I crept around the couch to kneel by Cole’s body. A pair of pants lay on the carpet beside him, and a few inches away from them, a half-depressed syringe.
“Cole,” I breathed, “what have you done to yourself?”
The wolf’s head jerked back toward its shoulders, again and again.
Cole sang from the speakers, his voice slow and uncertain against a sparse backing of just piano, a different Cole than I’d ever heard:
If I am Hannibal
where are my Alps?
I had no one to call. I couldn’t call 911. Beck was far out of reach. It would take too long to try to explain to Karyn, my boss at the bookstore, even if I could trust her to keep our secret. Grace might know what to do, but even she was in the woods, hidden from me. The feeling of impending loss sharpened inside me, like my lungs rubbed sandpaper with each inhalation.
Cole’s body ripped through one spasm after another, head snapping back again and again. There was something deeply disturbing about the silence of it, the fact that the only sound accompanying all this abrupt motion was the hiss of his head rubbing the carpet while a voice he no longer possessed sang from the speakers.
I fumbled in my back pocket and pulled out my phone. There was only one person to call. I stabbed in the number.
“Romulus,” Isabel said, after only two rings. I heard road noise. “I was thinking of calling you.”
“Isabel,” I said. I couldn’t make my voice sound serious enough for some reason. It just sounded as if I were talking about the weather. “I think Cole’s having a seizure. I don’t know what to do.”

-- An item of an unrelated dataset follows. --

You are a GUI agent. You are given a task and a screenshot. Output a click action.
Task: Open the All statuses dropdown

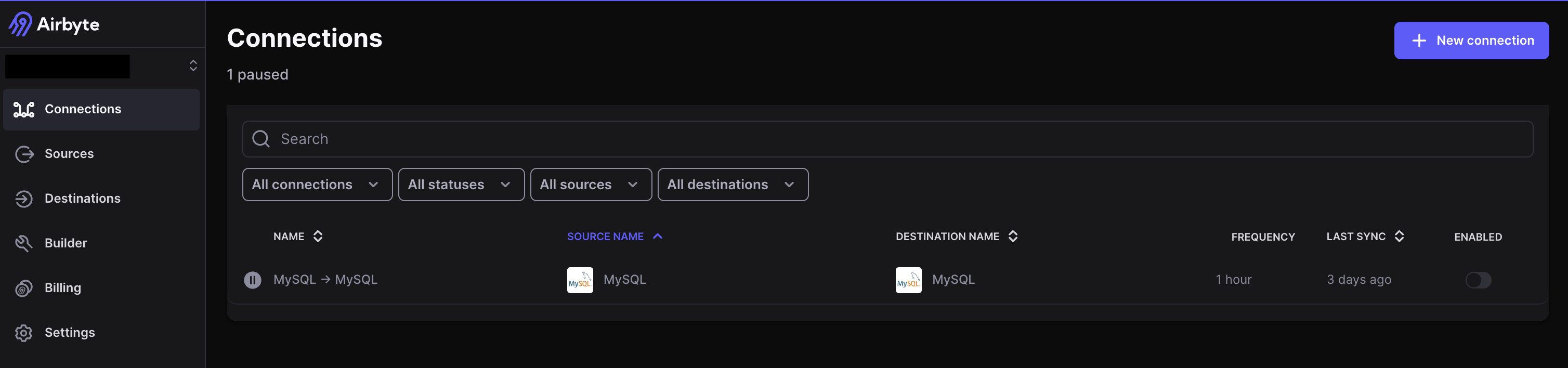pyautogui.click(x=461, y=185)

She didn’t even hesitate. “Roll him on his side so he doesn’t drown in his own spit.”
“He’s a wolf.”
In front of me, Cole was still seizing, at war with himself. Flecks of blood had appeared in his saliva. I thought he’d bitten his tongue.
“Of course he is,” she said. She sounded pissed, which I was beginning to realize meant that she actually cared. “Where are you?”
“In the house.”
“Well then, I’ll see you in a second.”
“You —?”
“I told you,” Isabel said. “I was thinking of calling you.”
It only took two minutes for her SUV to pull into the driveway.
Twenty seconds later, I realized Cole wasn’t breathing.
CHAPTER SEVEN
SAM
Isabel was on the phone when she came into the living room. She threw her purse on the couch, barely looking at me and Cole. To the phone, she said, “Like I said, my dog is having a seizure. I don’t have a car. What can I do for him here? No, this isn’t for Chloe.”
As she listened to their answer, she looked at me. For a moment, we both stared at each other. It had been two months and Isabel had changed — her hair, too, was longer, but like me, the difference was in her eyes. She was a stranger. I wondered if she thought the same thing about me.
On the phone, they’d asked her a question. She relayed it to me. “How long has it been?”
I looked away, to my watch. My hands felt cold. “Uh — six minutes since I found him. He’s not breathing.”
Isabel licked her bubblegum-colored lips. She looked past me to where Cole still jerked, his chest still, a reanimated corpse. When she saw the syringe beside him, her eyes shuttered. She held the phone away from her mouth. “They say to try an ice pack. In the small of his back.”
I retrieved two bags of frozen french fries from the freezer. By the time I returned, Isabel was off her phone and crouching in front of Cole, a precarious pose in her stacked heels. There was something striking about her posture; something about the tilt to her head. She was like a beautiful and lonely piece of art, lovely but unreachable.
I knelt on the other side of Cole and pressed the bags behind his shoulder blades, feeling vaguely impotent. I was battling death and these were all the weapons I had.
“Now,” Isabel said, “with thirty percent less sodium.”
It took me a moment to realize that she was reading the side of the bag of french fries.
Cole’s voice came out of the speakers near us, sexy and sarcastic: “I am expendable.”
“What was he doing?” she asked. She didn’t look at the syringe.
“I don’t know,” I said. “I wasn’t here.”
Isabel reached out to help steady one of the bags. “Dumb shit.”
I became aware that the shaking had slowed.
“It’s stopping,” I said. Then, because I felt like being too optimistic would somehow tempt fate into punishing me: “Or he’s dead.”
“He’s not dead,” Isabel said. But she didn’t sound certain.